Port of Virginia remains a draw for industrial real estate
Port of Virginia remains a draw for industrial real estate
Courtney Mabeus-Brown// September 29, 2024//
LS GreenLink USA spent two years on site selection, scouring much of the East Coast for the right location to build a 750,000-square-foot factory to manufacture subsea cables for offshore wind farms.
Then it landed on Chesapeake.
Patrick Shim, LS GreenLink’s managing director, cited several reasons for the company’s decision: access to the Port of Virginia, the approximately 15,000 veterans who enter the civilian workforce each year in the region, and the state, regional and local economic development support for companies like his.
“I’ve never seen anything like it in any other region out there,” Shim says.
In July, LS GreenLink, a U.S. subsidiary of South Korea’s LS Cable & System, announced it would build the United States’ first offshore wind subsea cable factory at the Deep Water Terminal Site in Chesapeake, creating an estimated 381 jobs and investing $681 million.
The port has remained a large attraction for retailers and developers looking to invest in Hampton Roads. Industrial real estate had a 2.3% vacancy rate for the second quarter of 2023, which slipped to 3.6% for the second quarter of 2024, according to Cushman & Wakefield | Thalhimer. But that’s still well below the national rate of 6.6%, according to real estate company JLL.
A national slowdown in imports and rising interest rates are to blame for some of that increase, says Geoff Poston, senior vice president of Cushman & Wakefield | Thalhimer’s industrial group. But it’s not all doom and gloom.
Hampton Roads lagged behind other markets, like Savannah, Georgia, in spec building before the pandemic, but that’s changed in recent years, and more spec buildings are coming online. This contributes to the boost in the region’s vacancy rate, but Poston notes that Hampton Roads remains “in a much healthier position than most other industrial markets.”
That includes Savannah, which posted a 7.9% industrial vacancy rate for the second quarter of 2024.
“We’ve just got through an all-time record historical industrial market, and so this is a little more normal, although the developers, you know, they’d love to have more activity,” Poston says.
The Port of Virginia’s shipping channel opened to two-way traffic for ultra-large container vessels in March, reducing turnaround time by 15%, according to the port. A central rail expansion that will allow it to handle an extra 455,000 20-foot-equivalent containers (TEUs) a year, bringing the total rail capacity to 1.8 million TEUs annually, was finished in early August.
The port processed 3.5 million TEUs in fiscal 2024, a 2% increase over 2023 and the second best year in its history.
Lang Williams, an executive vice president and principal with Colliers International Virginia and vice president of the Virginia Maritime Association, says trends are reversing, and cargo is beginning to again flow more freely. Coupled with the port’s improvements, he expects the more recent lag in vacancies “will start to go away.”

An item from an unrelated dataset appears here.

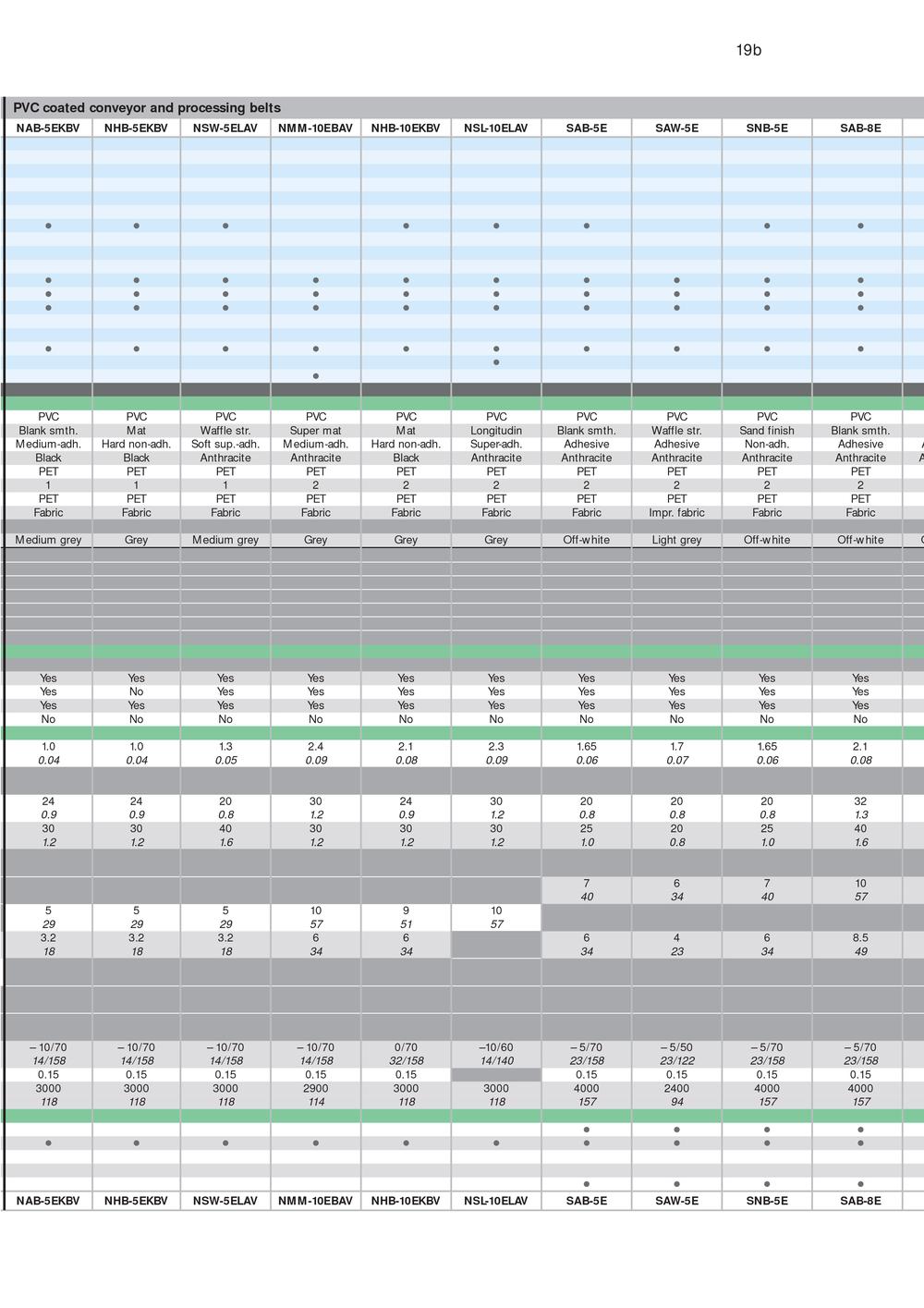This screenshot has height=1308, width=924.
Task: Click the 32/158 temperature cell
Action: click(x=406, y=1061)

That could be good news for large projects underway, including more than 3.6 million square feet spread across 11 spec buildings that are either being constructed or anticipated, Colliers reported. That’s on top of four such buildings, totaling more than 1.4 million square feet, completed last year.

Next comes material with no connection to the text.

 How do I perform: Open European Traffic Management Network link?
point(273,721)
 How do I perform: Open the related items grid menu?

Developers Matan and the Rockefeller Group are planning a 5 million-square-foot industrial park on 500 acres in Suffolk, with five spec buildings, two of which are set to be completed by the end of 2025.
“They’re having really good activity for those buildings, and maybe some other activity as well,” Deputy City Manager Kevin Hughes says. Gov. Glenn Youngkin announced in July that the City of Suffolk would receive $30.1 million to widen a 2.3-mile stretch of Route 460 to support the development.
Other high-profile projects are also continuing. Amazon.com is on track to complete a 219,000-square-foot delivery station in Virginia Beach in time for the 2024 holiday season, and a robotics fulfillment center, in an adjacent space, is set to be complete in late 2025, company spokesperson Sam Fisher says.
Also in August, the City of Chesapeake received a $35 million grant from the state’s Virginia Business Ready Sites Program to help extend utility infrastructure to the 1,400-acre Coastal Virginia Commerce Park, according to Steven Wright, the city’s economic development director. The state has looked to the megasite as a possible location for a semiconductor or microchip manufacturer. While Chesapeake is continuing to look for funding for development, Wright says it is close to reaching Tier 4 status.
“Everyone that calls is curious about what is the status of the infrastructure to support the property,” Wright says.